DSCC estimates that Samsung will begin pilot production of QD-OLEDs in 2019, with a capacity of 5,000 monthly 8.5-Gen substrates. If this is successful, Samsung will double the capacity in 2020 and add a further 30,000 yearly substrates in 2021 and again in 2022. Material revenues for Samsung's QD-OLED TVs will reach $56 million in 2022.
DSCC admits, though, that as Samsung faces several technical challenges before it could launch commercial QD-OLED TVs, its forecast could be way off - there's a good chance that SDC will cancel the project, or it could increase capacity at a much faster rate than DSCC estimates and even scale-up production to 10.5-Gen.
The two main challenges for QD-OLEDs, according to DSCC, are efficient blue OLED emitters and a good quantom-dot color converter (QDCC). Light management in this architecture is also a serious challenge. Samsung will eventually want a phosphorescent blue or a TADF blue material - but according to DSCC at the beginning Samsung will use a fluorescent blue emitter with two emitting layers as shown above.

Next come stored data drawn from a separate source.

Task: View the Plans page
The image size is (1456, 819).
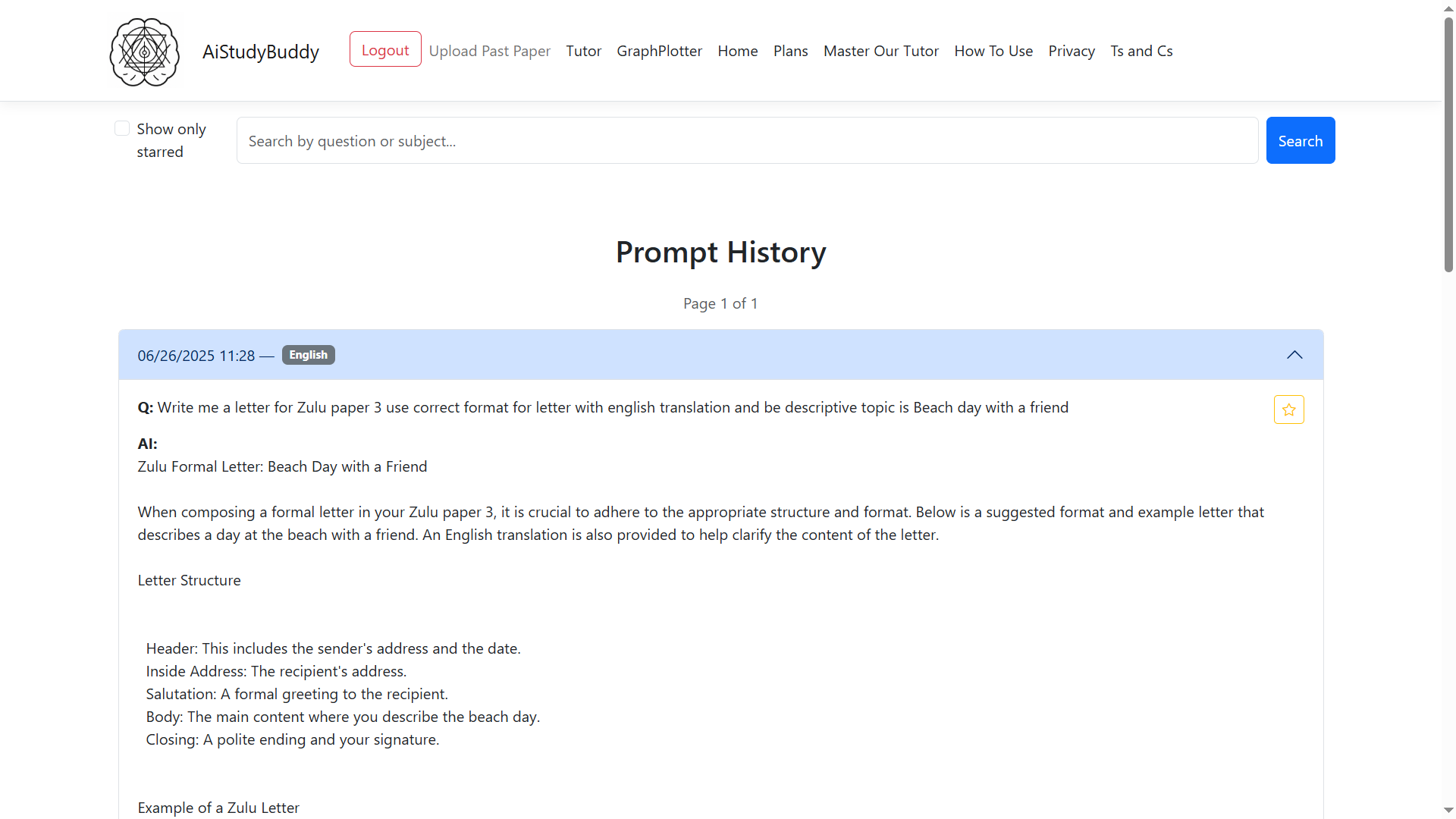Action: (x=790, y=51)
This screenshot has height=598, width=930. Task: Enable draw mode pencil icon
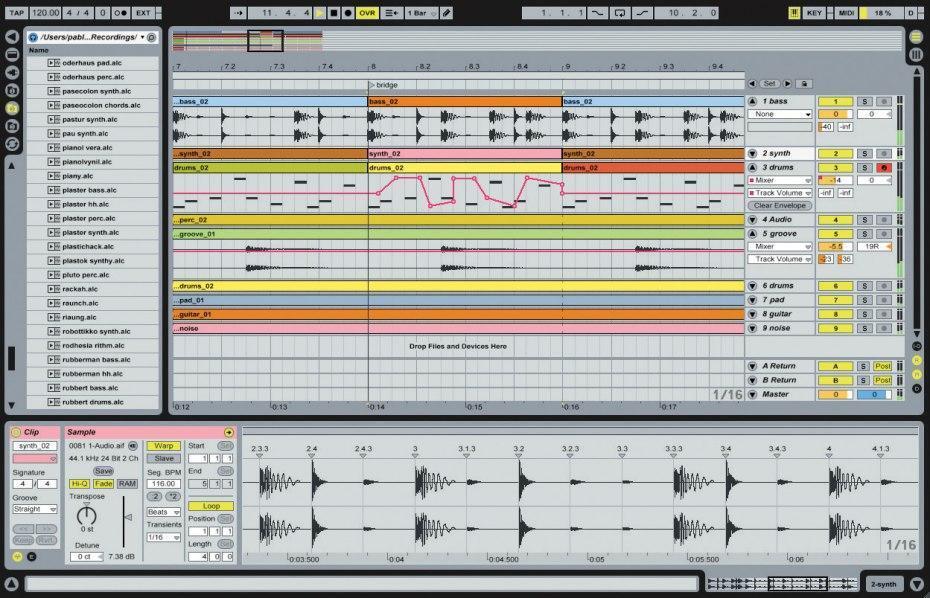coord(446,13)
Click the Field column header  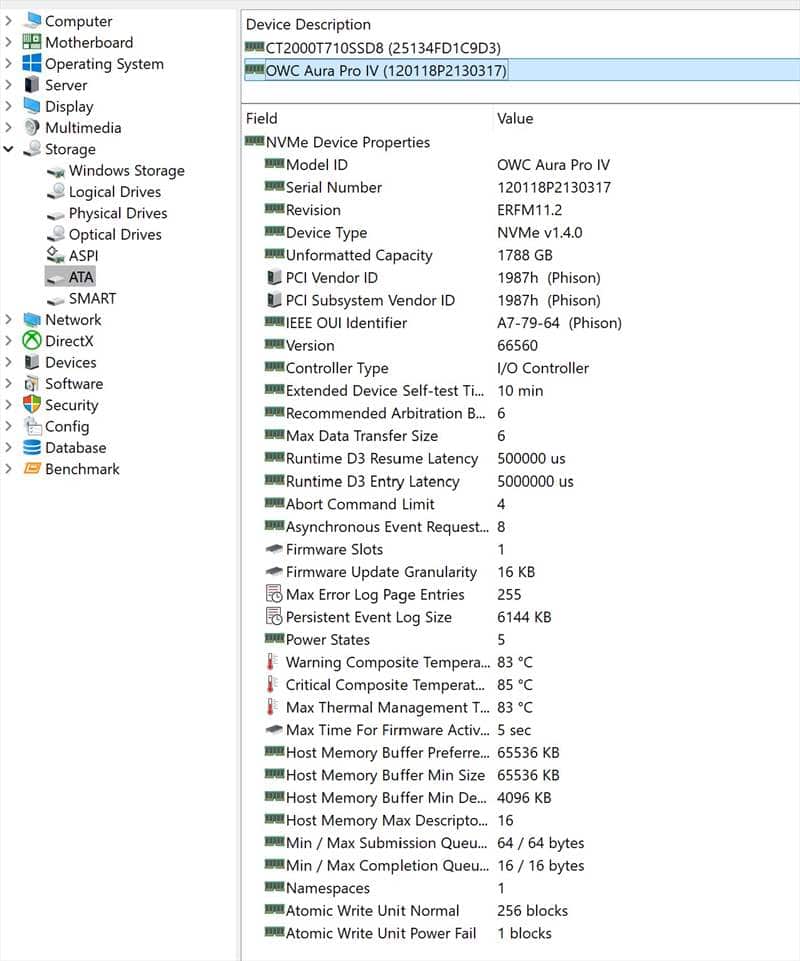[262, 118]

QD-OLEDs will offer several advantages compared to LG's current WRGB (four subpixels + color filters) system. Samsung will be able to use three sub pixels and only two emitting layers (LGD uses four), and so its stack will include 13 layers compared to 22 layers in LGD's TVs - which means fewer deposition stages, improved yields and lower material costs. DSCC estimates that a square meter of QD-OLED production will require materials that cost around $26 - compared to almost $95 in a meter of WOLED production. This is good news for Samsung of course, but could be not so good for OLED materials makers (especially UDC, at least until Samsung adopts a phosphorescent blue emitter).